A friend went out of my door the other day saying “What’s a girl to do?” I had just said something like how happy she seemed despite a few downturns in her fortunes lately. We both laughed. Neither of us are girls and our realities are, for the moment, out of our hands. No doing by either of us for a while. Just being done to, not that great a feeling, actually.
Then I started thinking about the question. Who asked it the first time, before it popped out of my friend’s mouth like a watermelon seed?
I had just done a Google search on dog diarrhea and knew if that very special subject was included in the lexicon of Google knowledge, so might the phrase, “What’s a girl to do?”
It is. It appears that the question has nothing to do with two older females moaning about finances and query rejections. It concerns rejection of a different ilk. A young girl, who is at best thirteen, sings a song as she rides a bike in the dark and rabbits (big ones) run behind her. She doesn’t love her lover anymore. How will she tell him?

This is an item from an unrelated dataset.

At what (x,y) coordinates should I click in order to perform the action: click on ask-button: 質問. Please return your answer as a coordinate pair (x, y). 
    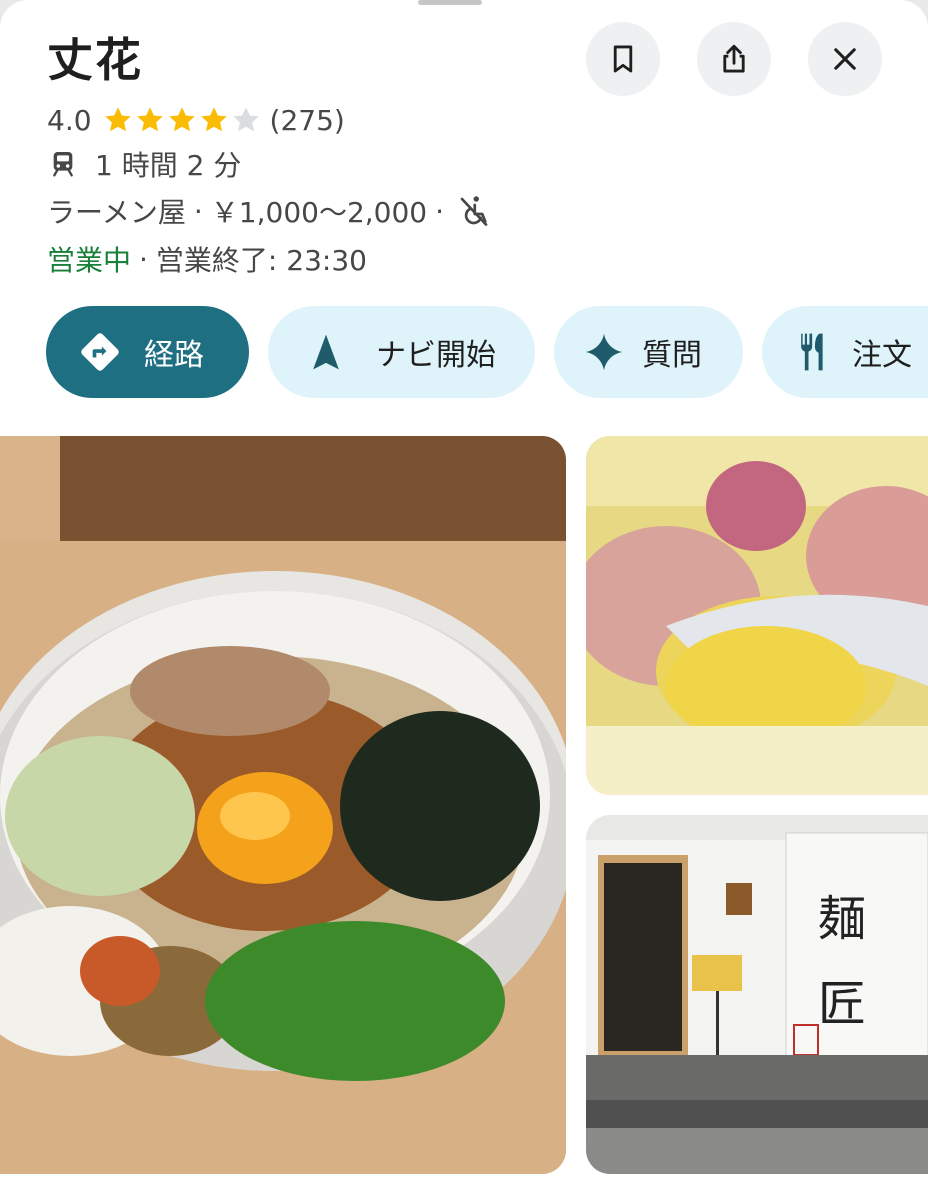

Perhaps I’m missing something. My speakers only whisper at me when I listen to YouTube. So I find the lyrics. Maybe I will learn a little more about what I am to do, or at least get inspired for the short story I am thinking of entering in a local contest.
“When you love so long/ That the thrill is gone/ And your kisses at night/ Are replaced with tears/ And when your dreams are on a train to train wreck town/ Then I ask you now, what’s a girl to do?” (Bat for Lashes, 2007)
Well, I’d advise her to get off the train. Quick.
Shit, did I really say that? I mean, this girl and the rabbits are not really singing about love, are they? What do rabbits know about love? They’re singing about failing dreams, about deflated hopes, loss of self esteem in those ridiculous costumes. Maybe about rejection slips.
Am I advising myself get off my train before I wreck? To quit while I’m still alive?